A Meditation on Chronic Illness

"In the face of pain there are no heroes." - George Orwell

Some of my earliest memories are of numerous and varied hands being placed on my head and torso while faces very near my own would shout in an unknown language, commanding God to heal my body.


This tells you two things about me:
1. I was raised as a Pentecostal: a faith tradition that firmly believes that everything that happened in the biblical book of Acts—such as speaking in tongues, visions and prophecies, casting out demons, and yes, divine healing—are still available for believers to access today.
2. I was very sick as a child.


So during revival meetings and regular Sunday services, as well as the occasional prayer meeting and Bible study, I would be called up to be prayed for.
It was frequently uncomfortable, especially when I was quite young. My frail and weak body brought up to our church’s altar. The clammer of bodies around me. The cloud of perfume and aftershave and sweat and breath mints. The odd feeling of being the passive center of attention. I was expected to just stand there and receive healing; to do nothing but get better. Easy.

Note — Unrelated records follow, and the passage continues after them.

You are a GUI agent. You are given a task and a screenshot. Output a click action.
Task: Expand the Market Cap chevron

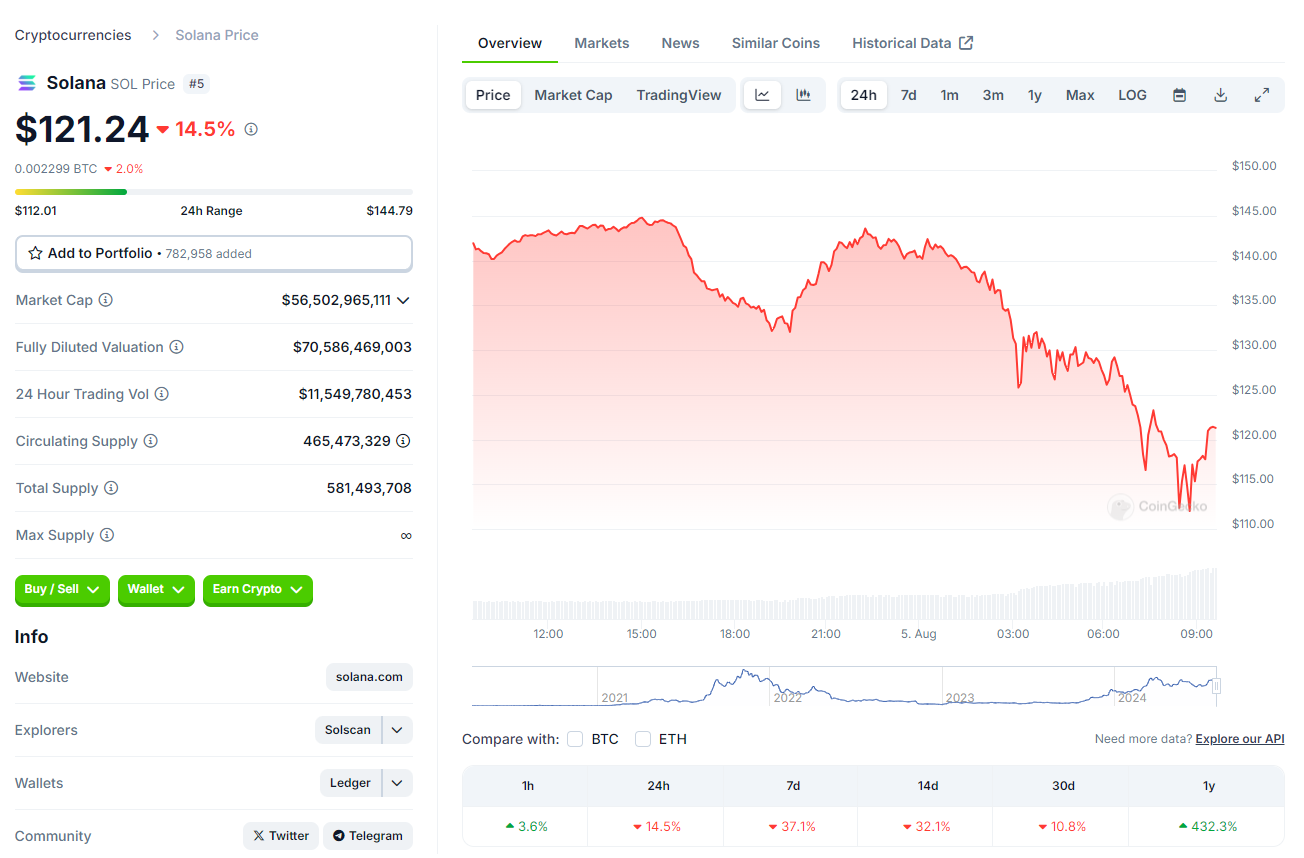click(x=403, y=300)
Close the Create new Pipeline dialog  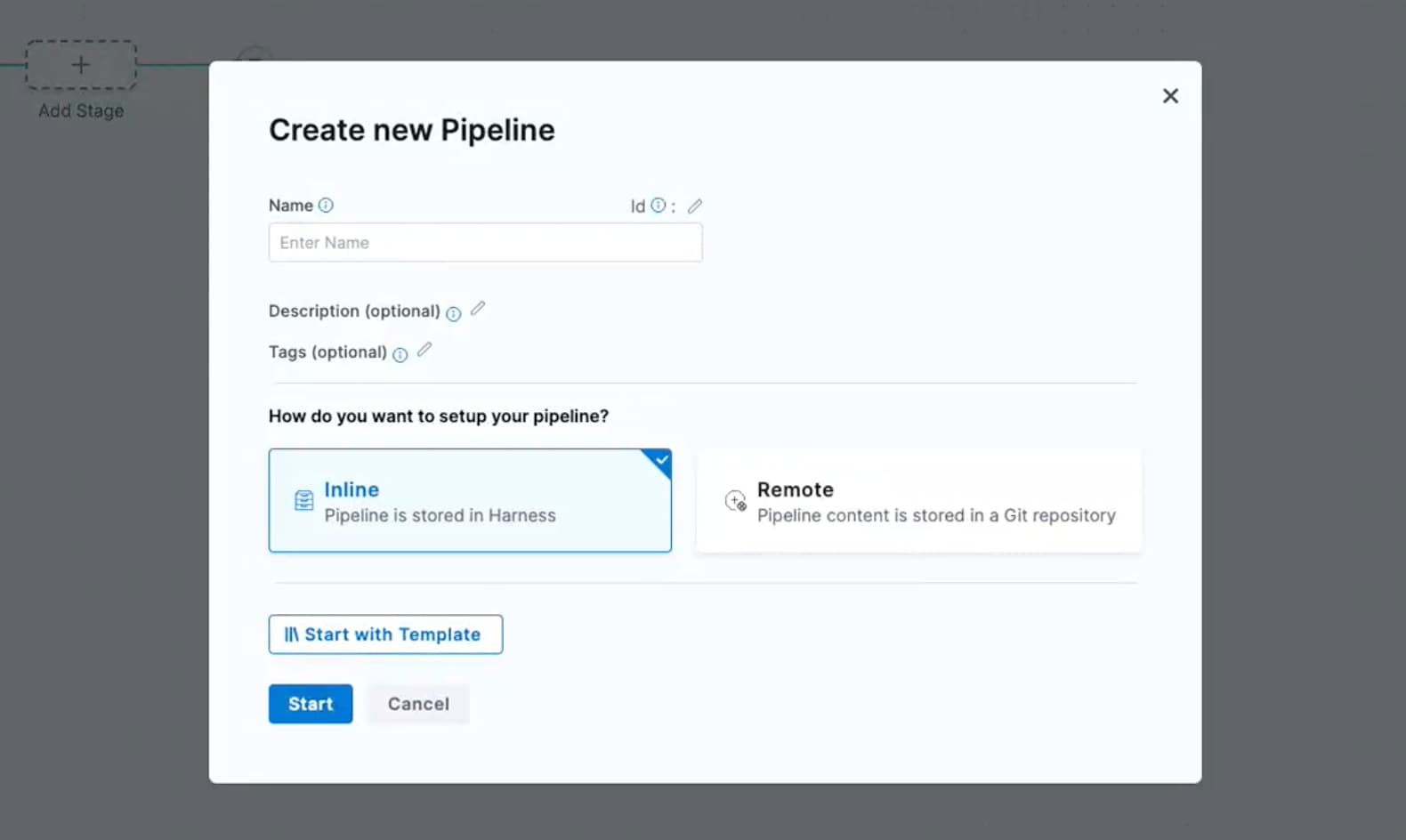pos(1170,96)
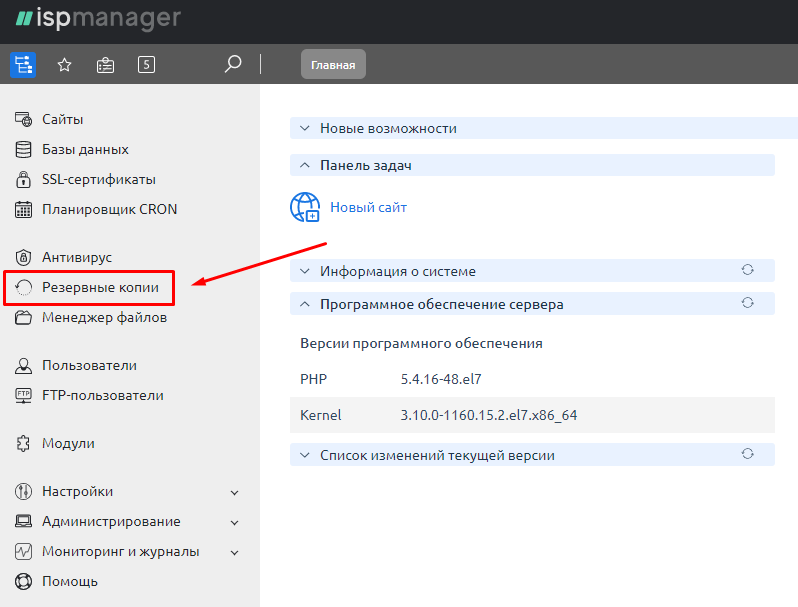Click the Новый сайт globe icon
The height and width of the screenshot is (607, 798).
305,208
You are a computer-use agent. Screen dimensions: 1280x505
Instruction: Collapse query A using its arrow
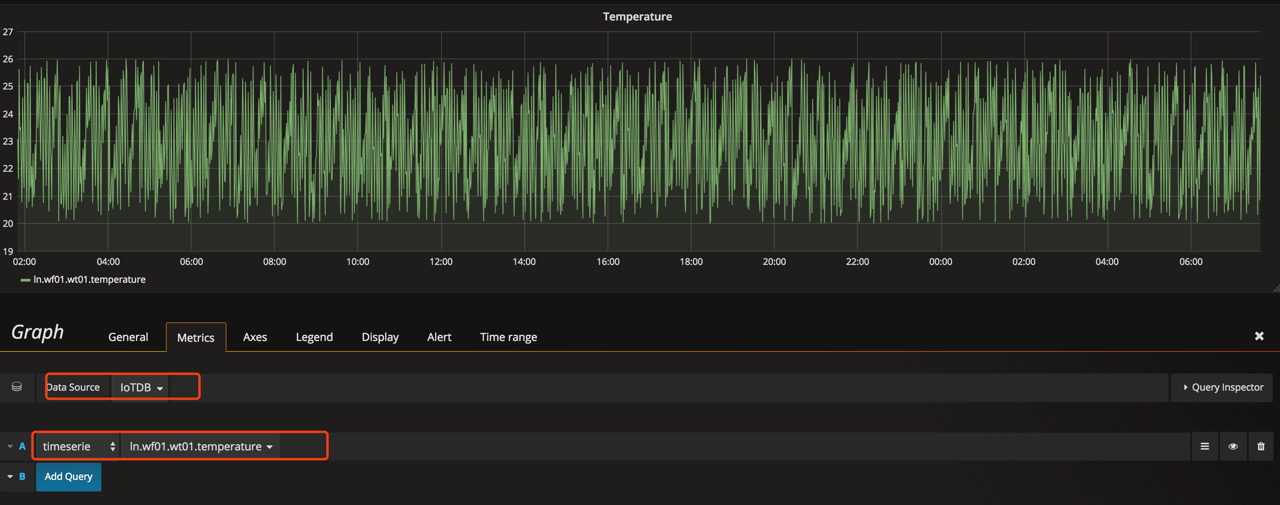pos(10,447)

I never did get better though.


I was born with a laundry list of ailments that make even me feel like I am exaggerating when I list them. It will suffice to say that I have been sick all of my life. I can’t personally recall a time in my life where I ever felt good physically.
Somewhere around 6 years ago, I started feeling a sharp aching pain throughout the muscles of my body. It felt like the flu. It came with an increasing amount of fatigue and a near constant nausea. That pain and those feelings have not left since.
It turns out I have a rare and degenerative genetic form of arthritis. The pain is constant. Some days it is more mild and manageable. But some days—days like today—the pain is so bad that my whole body has tremors, my speech is slow and stammering, and I can barely move. The pain is so intense that it has already caused me to vomit twice this morning. And that is not uncommon for me on my more high pain days.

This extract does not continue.